Кажется, люблю Зою, хотя иногда, весьма остро и ясно, вспоминается Алина. Что-то при этом кровоточит во мне, значит, я был тогда далек от банального «поматросил и бросил». Сейчас, правда, высказываются по этому поводу еще точнее: «поматрасил и бросил». Несколько раз (ах, мое больное, распаленное воображение!) ловил себя на желании иметь подле себя сразу двух этих девушек. В кого, интересно, я удался? Многоженцев у нас в роду не было, мусульман тоже…
На Оболонь я съездил однажды, поздно вечером, когда Зоя в поте лица трудилась в «Пирах Лукулла». «Хвоста» за собой не привел — кому ведомо, что я затаился на Печерске? Разве что Вальдшнепову, который поклялся достать девушку с розами хоть со дна морского. Я, если честно, отнесся к этому скептически: парень он, конечно, хороший, но в то, что до конца разберется в деле Радецкого, веры нет. Наверное, отвлекают более важные дела: криминала в стране, а тем более в столице, выше крыши.
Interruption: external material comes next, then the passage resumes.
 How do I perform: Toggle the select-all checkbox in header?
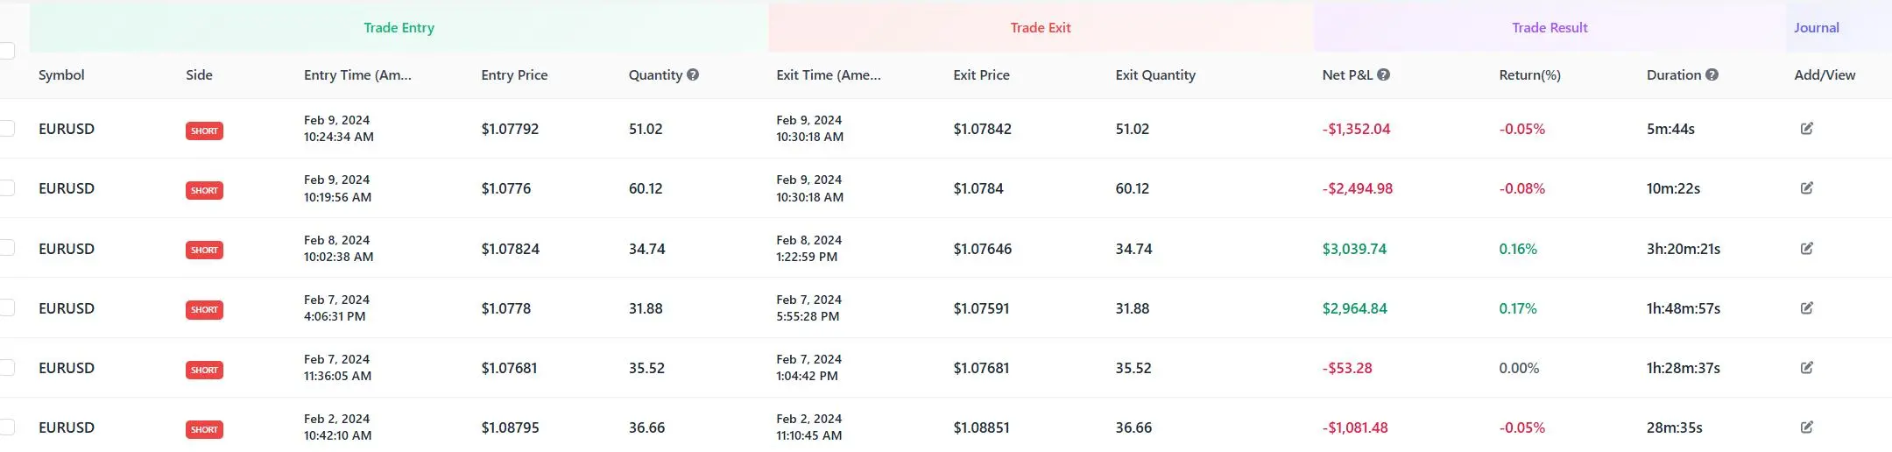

Домой я наведался, чтобы взять «Беретту». Расставаться с ней не стоит: вряд ли еще повезет так, как на «афганском» огороде. Второе: надо было убедиться, что «Ауди» моя в целости и сохранности. Приятель мой отогнал ее на платную стоянку гаражного кооператива: я попросил его об этом, еще когда валялся на госпитальной койке.
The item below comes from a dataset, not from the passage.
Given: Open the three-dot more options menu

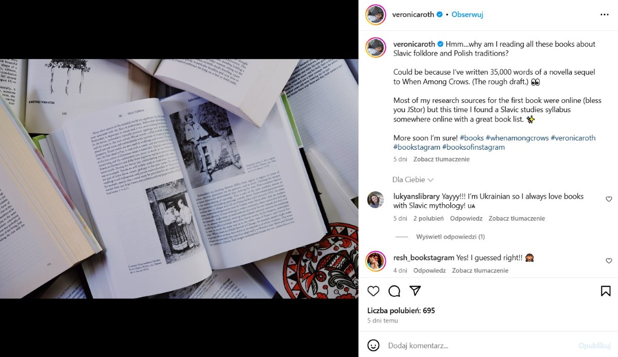Looking at the screenshot, I should click(x=605, y=15).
— Да, Зоя, к хорошему привыкаешь быстро, — как-то за завтраком изрек я расхожую сентенцию, причем сделал это так задумчиво и глубокомысленно, что весьма удивил ее, старательно очищавшую яйцо всмятку от скорлупы.
— О чем это ты, Эд?
— О колесах. Я окреп, и мне хочется поставить точку в том, что я предпринял. Окончательную или нет, но поставить. С машиной своей светиться не хочу — люди Блынского ее, конечно, запомнили. А без колес — как без рук.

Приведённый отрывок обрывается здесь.